A CYA (cover your ass) letter is one whose purpose is to rebut client's blame in advance when acknowledging the motive would defeat the purpose. (See 75th Installment, The Torture Memos & the Tortured Legal Ethics Justifying "CYA Letters," for elaboration.) Ethicists mostly ignore CYA letters, an ensconced form of professional untruthfulness.
After I commented that professional protectiveness toward CYA letters stymied the prosecution of John Yoo, Monroe Freedman, who posts at the Legal Ethics Forum, tried to open a discussion of CYA letters. Here's the example he posted:
In 1971, the Nixon administration arrested 13,000 people, virtually all of whom had come to DC to peacefully protest the Vietnam War. I was in charge of ACLU’s litigation effort on their behalf.
One group of clients consisted of 2400 people who had been arrested for disorderly conduct, but with no probably [sic] cause and with no record made by the arresting officers of the circumstances of the arrests. (In fact, one of the group was a White House secretary who had been arrested while walking to work.) The arrestees were required to post collateral and given court dates for trials. Many did not appear because they had come from distant places. In those cases, the government moved the court to forfeit their collateral and enter a conviction. Whenever a defendant did appear, however, he or she was met at the courtroom door by a prosecutor who gave the defendant a green card indicating that the case had been dismissed and informing them how to get their collateral refunded.
Monroe describes his CYA letter:
Thereafter, with reference to the MayDay “arrests,” some members of the class asked me whether they had to answer yes if asked on job, graduate school, or bar applications whether they had ever been arrested. I told them that, in my opinion, they could properly answer no. (For those too young to recall, there were people who would be strongly hostile to anti-war demonstrators, peaceable or not; think Swift Boat attacks on John Kerry.) However, I cautioned them that a letter to that effect from me would not be an immunity bath, although it would at least provide evidence of their good faith if they were ever challenged on the issue. I also pointed out that a lie on an application might well be considered a more serious matter than the fact of an arrest, and that someone else might disagree with me regarding whether they had lied. In those cases in which people requested the letter (all such cases, as I recall), I wrote it for them. However, I did not include my cautions in the letters I simply stated the facts and my opinion. [Emphasis added.]
Momentarily disoriented by my substantive agreement with Monroe's cause—I'm less sympathetic to some of his other causes—I seriously erred in my comment (while the other commenters missed the point). An unfortunate error of mine, as Monroe's letter contains the fundamental CYA disclaimer, the basic formula rendering CYA letters a dishonest practice.

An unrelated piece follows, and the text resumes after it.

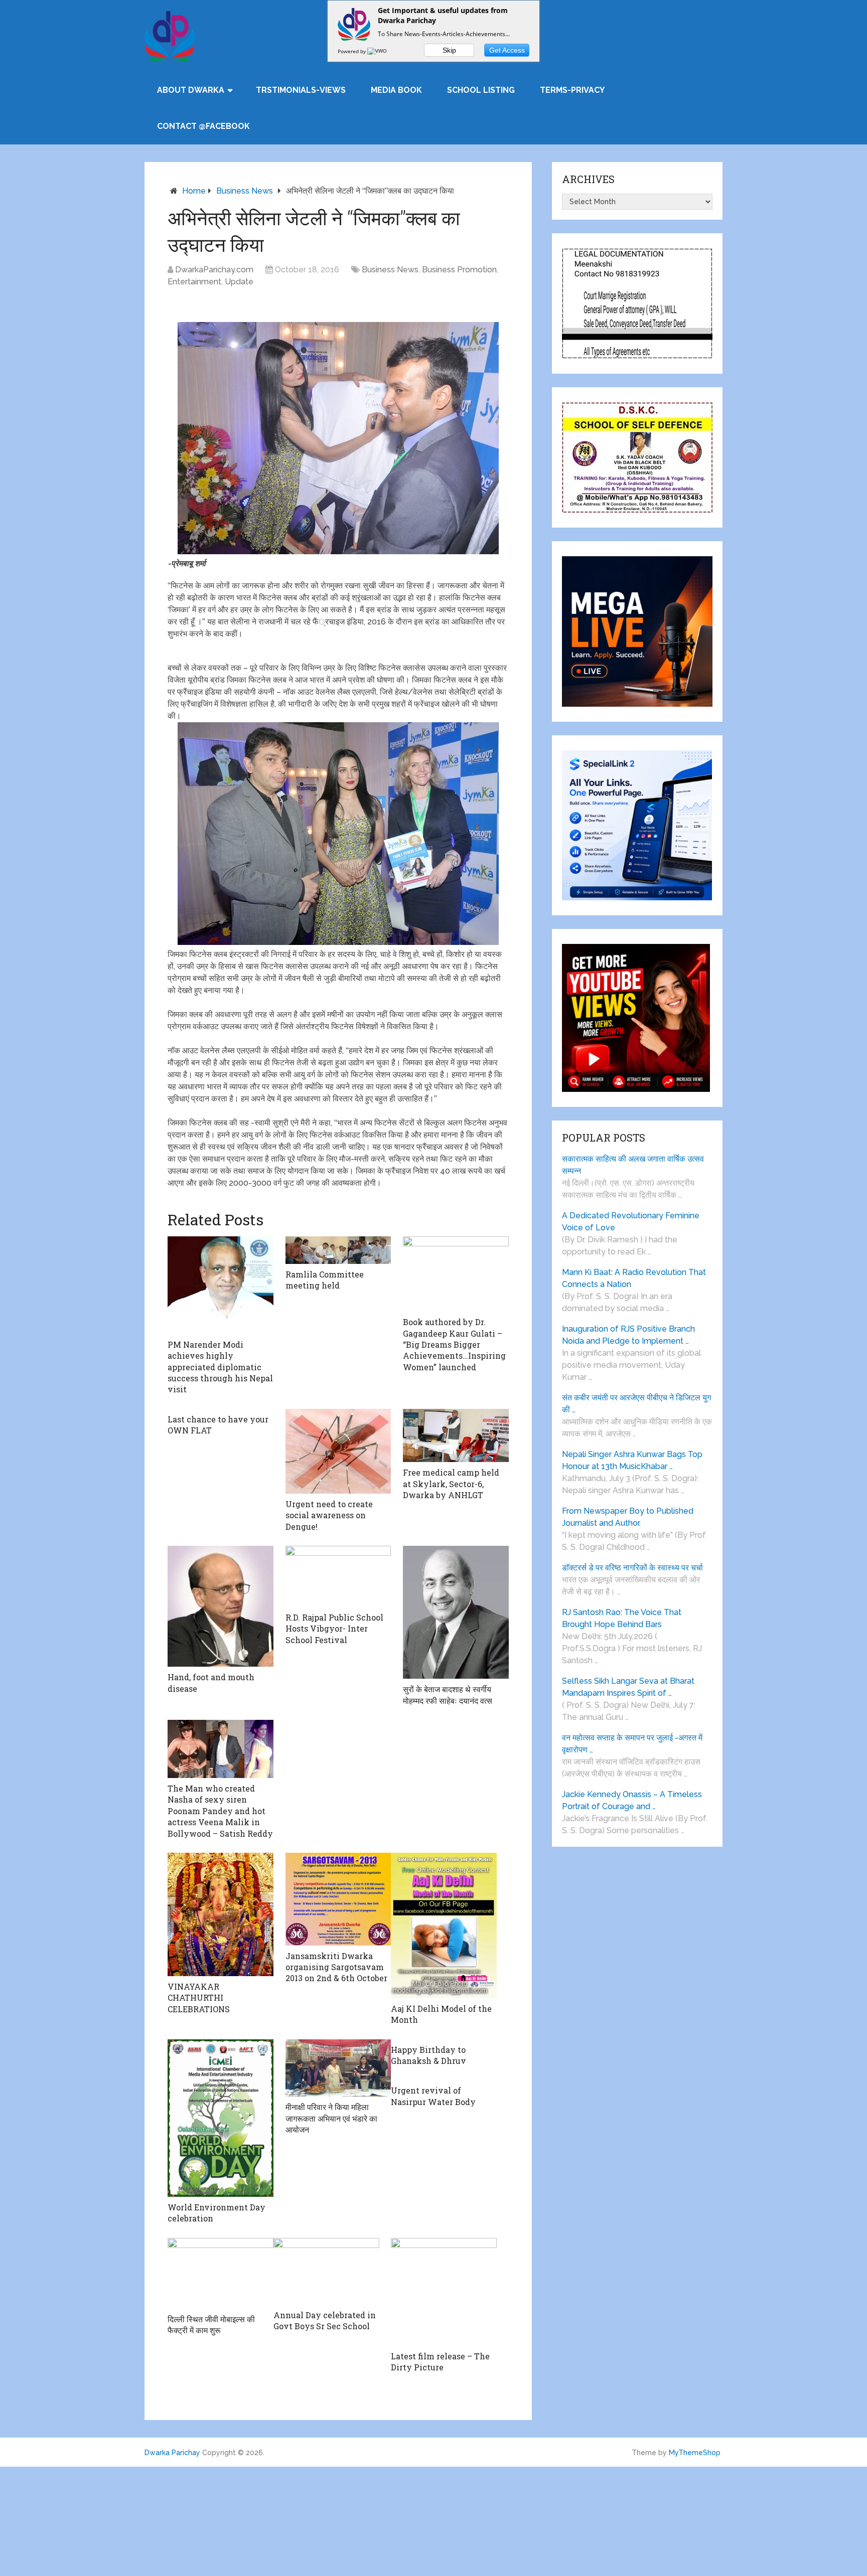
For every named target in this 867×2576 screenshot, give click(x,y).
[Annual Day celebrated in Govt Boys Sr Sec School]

My comment is useful here because it illustrates the fallacy committed by attorneys who think CYA letters benign. Mistakenly exculpating Monroe's letter, I posted:
The equivocal caveat in your direct advice amounts to advice about using the advice; placing this "meta-advice" in the letter leads a third-party reader to read the qualification into the advice itself.
My comment elevated form over substance. The language of the disclaimer is part of the advice: it's information about the likelihood the advice will prove accurate. It is no less part of the advice than a direct statement expressing that likelihood. The counter-argument that the disclaimer is boilerplate is unavailing: it compounds untruthfulness, as boilerplate inaccurately expresses the attorney's opinion in the particular case. When attorneys gratuitously denigrate their own degree of confidence through boilerplate disclaimers, they are no less untruthful than when they exaggerate their certainty. Likelihood of accuracy is of the essence; John Yoo's misconduct was gross over-confidence in his theory.
CYA letters are so ingrained in American legal practice that even I overlooked the unethical character of Monroe's letter. The deep seated untruthfulness of a professional practice is matter for deep concern. It makes lawyers oblivious to other forms of dishonesty, lowers professionals' commitment to truthfulness, and creates an accurate public impression of dishonesty. CYA letters also constitute bought exoneration, where a client's attorney administers "justice"—for a fee.